Health Care Sharing Replaces Corporate Profits with Shared Humanity
Consider an average American family of three. As a young family, they typically need less health care, but as they get older, they see their premiums rise. All along the way, they’re at the mercy of insurance companies that can, in addition to rising premiums, set high deductibles. Over a 25-year period, they will lose a staggering $1,200,000 of their personal net worth through expensive insurance premiums and the loss of investment returns on the savings that they would have generated, had they participated in health care sharing.

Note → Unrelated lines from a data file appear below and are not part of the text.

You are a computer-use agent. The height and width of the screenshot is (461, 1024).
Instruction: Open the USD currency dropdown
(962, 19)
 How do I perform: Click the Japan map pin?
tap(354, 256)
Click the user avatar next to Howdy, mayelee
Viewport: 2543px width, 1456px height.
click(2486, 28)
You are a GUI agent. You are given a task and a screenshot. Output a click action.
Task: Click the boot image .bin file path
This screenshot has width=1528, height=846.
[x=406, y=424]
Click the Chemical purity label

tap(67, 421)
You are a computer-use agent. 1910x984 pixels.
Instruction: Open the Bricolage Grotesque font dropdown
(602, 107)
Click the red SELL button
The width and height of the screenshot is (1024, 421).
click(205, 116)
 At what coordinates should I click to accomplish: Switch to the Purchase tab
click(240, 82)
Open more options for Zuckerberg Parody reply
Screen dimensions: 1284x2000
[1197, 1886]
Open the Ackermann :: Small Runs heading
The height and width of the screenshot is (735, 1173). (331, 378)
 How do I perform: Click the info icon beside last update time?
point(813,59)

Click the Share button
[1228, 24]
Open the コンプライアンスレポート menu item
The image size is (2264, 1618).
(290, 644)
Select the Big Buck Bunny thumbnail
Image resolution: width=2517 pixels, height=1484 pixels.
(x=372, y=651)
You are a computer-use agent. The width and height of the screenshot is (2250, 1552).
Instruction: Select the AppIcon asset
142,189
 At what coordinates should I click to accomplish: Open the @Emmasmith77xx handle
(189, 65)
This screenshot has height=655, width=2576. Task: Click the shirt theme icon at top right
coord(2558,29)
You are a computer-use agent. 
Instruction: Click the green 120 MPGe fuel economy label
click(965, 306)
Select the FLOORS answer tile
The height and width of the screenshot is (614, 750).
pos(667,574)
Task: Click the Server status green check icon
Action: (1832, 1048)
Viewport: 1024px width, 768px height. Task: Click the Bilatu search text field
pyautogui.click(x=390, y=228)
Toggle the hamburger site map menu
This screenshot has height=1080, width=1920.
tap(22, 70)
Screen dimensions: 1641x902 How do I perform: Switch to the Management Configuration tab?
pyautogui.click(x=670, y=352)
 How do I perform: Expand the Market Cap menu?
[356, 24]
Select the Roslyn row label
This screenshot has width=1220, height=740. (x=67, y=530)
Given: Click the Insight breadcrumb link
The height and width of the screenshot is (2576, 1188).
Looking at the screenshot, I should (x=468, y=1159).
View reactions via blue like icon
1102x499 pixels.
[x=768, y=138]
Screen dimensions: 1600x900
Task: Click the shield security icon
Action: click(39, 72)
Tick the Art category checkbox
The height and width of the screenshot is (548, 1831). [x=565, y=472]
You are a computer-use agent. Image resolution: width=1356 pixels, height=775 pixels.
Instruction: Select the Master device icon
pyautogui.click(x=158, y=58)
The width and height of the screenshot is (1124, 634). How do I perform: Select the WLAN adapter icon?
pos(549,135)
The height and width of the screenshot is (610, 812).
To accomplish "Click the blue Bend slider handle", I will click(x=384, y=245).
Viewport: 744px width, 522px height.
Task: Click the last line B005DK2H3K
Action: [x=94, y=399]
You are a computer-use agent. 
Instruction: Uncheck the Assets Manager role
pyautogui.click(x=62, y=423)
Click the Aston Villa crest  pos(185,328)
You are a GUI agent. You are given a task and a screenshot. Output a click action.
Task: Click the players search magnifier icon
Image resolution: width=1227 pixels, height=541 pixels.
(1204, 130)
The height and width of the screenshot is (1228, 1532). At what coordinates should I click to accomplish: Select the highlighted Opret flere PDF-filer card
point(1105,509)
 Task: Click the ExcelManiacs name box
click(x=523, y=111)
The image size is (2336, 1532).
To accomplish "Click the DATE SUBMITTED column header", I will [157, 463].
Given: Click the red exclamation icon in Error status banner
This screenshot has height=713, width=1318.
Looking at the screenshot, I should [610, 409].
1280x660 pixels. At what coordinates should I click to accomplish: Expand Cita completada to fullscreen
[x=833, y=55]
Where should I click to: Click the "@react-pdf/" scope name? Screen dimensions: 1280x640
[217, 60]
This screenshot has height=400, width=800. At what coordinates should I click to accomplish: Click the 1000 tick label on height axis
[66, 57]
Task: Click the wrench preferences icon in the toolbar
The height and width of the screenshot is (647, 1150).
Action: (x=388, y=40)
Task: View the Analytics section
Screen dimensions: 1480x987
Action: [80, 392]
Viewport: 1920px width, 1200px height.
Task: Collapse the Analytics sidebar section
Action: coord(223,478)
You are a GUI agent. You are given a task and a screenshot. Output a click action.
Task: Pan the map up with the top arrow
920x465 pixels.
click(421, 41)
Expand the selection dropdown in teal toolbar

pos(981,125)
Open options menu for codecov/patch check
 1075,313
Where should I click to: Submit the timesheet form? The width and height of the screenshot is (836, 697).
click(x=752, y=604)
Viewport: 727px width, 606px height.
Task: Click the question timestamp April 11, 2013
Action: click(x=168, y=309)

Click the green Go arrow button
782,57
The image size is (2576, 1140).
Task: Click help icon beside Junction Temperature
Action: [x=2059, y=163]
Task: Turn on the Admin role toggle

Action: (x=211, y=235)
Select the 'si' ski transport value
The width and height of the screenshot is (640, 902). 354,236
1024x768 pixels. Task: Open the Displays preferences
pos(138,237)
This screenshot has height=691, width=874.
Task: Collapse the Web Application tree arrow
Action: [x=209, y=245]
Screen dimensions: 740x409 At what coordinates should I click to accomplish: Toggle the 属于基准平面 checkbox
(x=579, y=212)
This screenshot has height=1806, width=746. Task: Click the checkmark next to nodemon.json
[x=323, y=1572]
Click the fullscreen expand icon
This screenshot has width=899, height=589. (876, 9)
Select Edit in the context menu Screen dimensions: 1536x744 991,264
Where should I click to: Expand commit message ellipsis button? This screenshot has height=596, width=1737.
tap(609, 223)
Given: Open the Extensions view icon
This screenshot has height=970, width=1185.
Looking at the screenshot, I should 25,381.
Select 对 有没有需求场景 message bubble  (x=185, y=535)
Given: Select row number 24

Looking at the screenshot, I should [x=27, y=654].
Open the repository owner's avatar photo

Now consider the same average family, as members of a health care sharing organization. They enjoy all the benefits detailed in the previous sections, and over that same 25-year period, have spent just $285,000 for health coverage.
Health care sharing is so much more affordable because the group’s goal is to keep members healthy, rather than to create profit for insurance companies. Health care sharing makes it easy for families and individuals to manage the cost of their medical needs, without an insurance company siphoning funds off of the top.
Health Care Sharing: It Feels Better & It Works Better.
People are gravitating toward health care sharing because it’s been proven to work better, and because it makes them feel better. Not only is health care sharing more affordable than health insurance, but people value the personal aspect of sharing costs with others they know and care for. This unique method of financing health care democratizes access to care and allows people to easily share their resources, adding a sense of humanity often absent from the cold and calculating world of health insurance. There’s no reason for our health to be held hostage any longer by corporate greed. Technology has evolved and society is ready to evolve along with it towards a healthy and humanity-driven era of peer-to-peer healthcare sharing.